Certain types of java.io
streams can be excluded by means of withXXXStreamExclusions(..)
or addXXXStreamExclusions(..)
instance calls.
Based around plain byte arrays which is useful for single value operations.
Note: default implementation is suboptimal when it comes to IO on large quantities of values because of
the extra object allocations per single operation: use stream-oriented API for such occasions if possible.
public byte[] encode(T value);
public T decode(byte[] in);
Based around java.io
streams and is useful when dealing with large quantities of values.
public EncoderStream<T> wrap(OutputStream os);
public DecoderStream<T> wrap(InputStream is);
EncoderStream/DecoderStream
are a pair of light java.io
stream wrappers handling reads and writes:
public final class EncoderStream<T> implements AutoCloseable, Flushable {
public void write(T input);
}
public final class DecoderStream<T> implements AutoCloseable {
public T read();
}
Standard java serialization function that works for any Serializable object. Use for applications where
serialization performance and footprint size is not a concern.
To lower the footprint apply compression or better still use binary serialization function which yields much
better performance and smallest possible footprint.
Obtain with: CodecFunctions.javaSerializing(..)
providing the target Class
.
Ad-hoc binary serialization function comprised of a pair of custom java.io
stream wrappers
StateInputStream /
StateOutputStream featuring convenient API
to read and write most of the standard Java types including collections, maps, arrays, strings and enums.
Supports LEB128 variable-length encoded int
and long
values.
Note: unsigned variable-length ints are used internally to serialize enum ordinals and length values
for contiguous data types (e.g. collections, arrays) helping to yield tiny serialization footprint.
Obtain with: CodecFunctions.binarySerializing(..)
providing a pair of functions for reading and writing the
target type.
E.g. such function implementation for aforementioned Person
pojo would look like this:
CodecFunction<Person> personCodecFunction =
CodecFunctions.binarySerializing(
(out, person) -> out.putString(person.name).putInt(person.age),
in -> new Person(in.getString(), in.getInt())
);
Limitations:
- field reads and writes should be carried out in the exact same order
- null values are not supported
Encryption filter based on a solid AES encryption method with data integrity validation
and cryptographically strong random number generators.
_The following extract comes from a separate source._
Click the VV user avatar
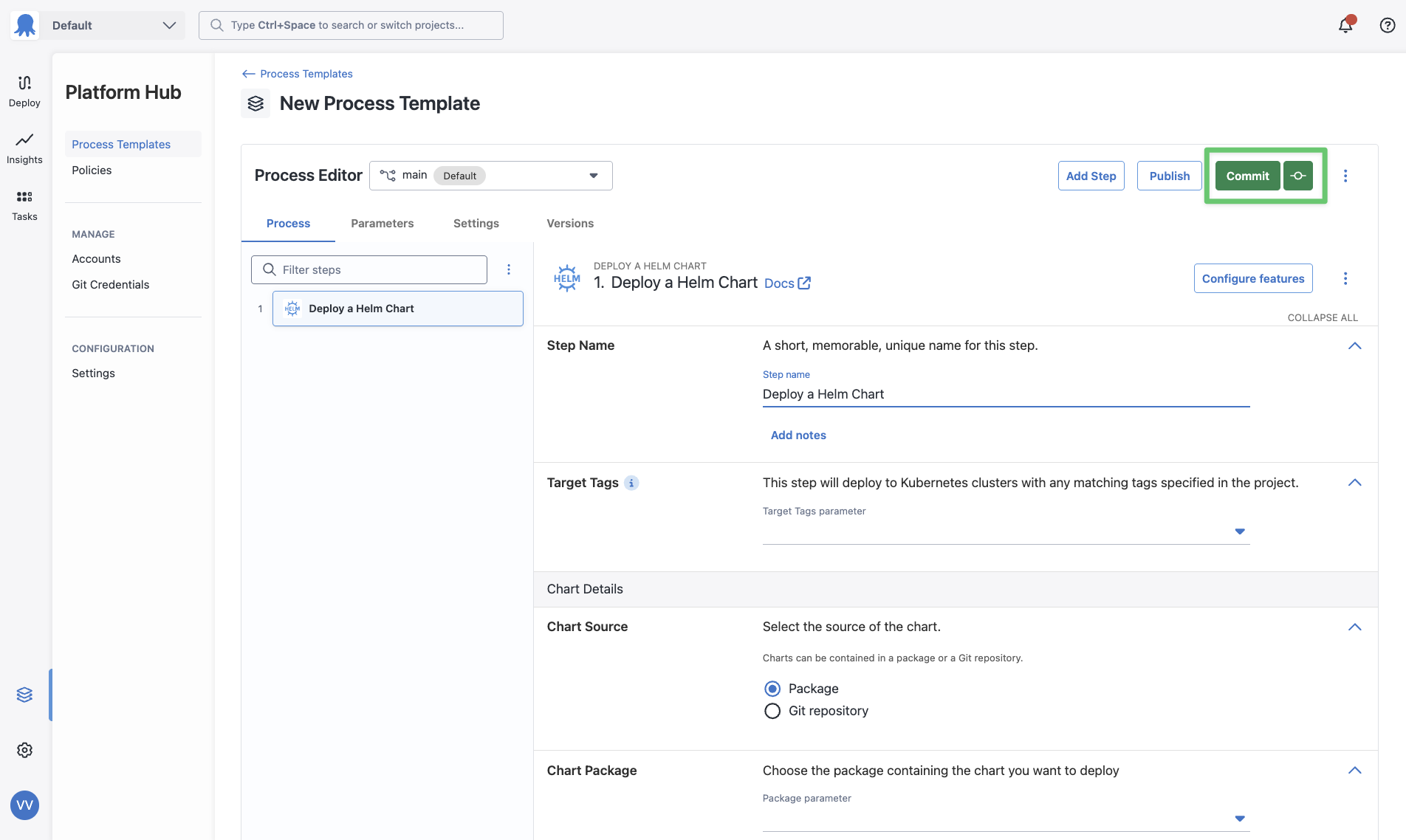 (24, 805)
Sensibly configured. Implemented on top of the standard library (java.security
/java.crypto
).
Obtain with CodecFilters.encryptWithAes(..)
providing the 16 byte
secret key (or opt in for a random generated one).
Specs:
- Galois/Counter transformation mode (AES/GCM/NoPadding): streaming AES with data integrity validation
- 128 bit secret key: optimal key length
- 96 bit initialization vector (salt): optimal length, random value is generated per each encryption
- 128 bit authentication tag
Limitations:
When using this filter authentication tag is computed on the fly against the whole stream and is flushed
at the very end when the underlying CipherOutputStream
is closed. So in order to validate the tag the whole payload
should be fully read back (decoded) and then the input stream should be closed triggering the underlying
CipherInputStream
to read and validate the tag from whatever leftover bytes in the stream.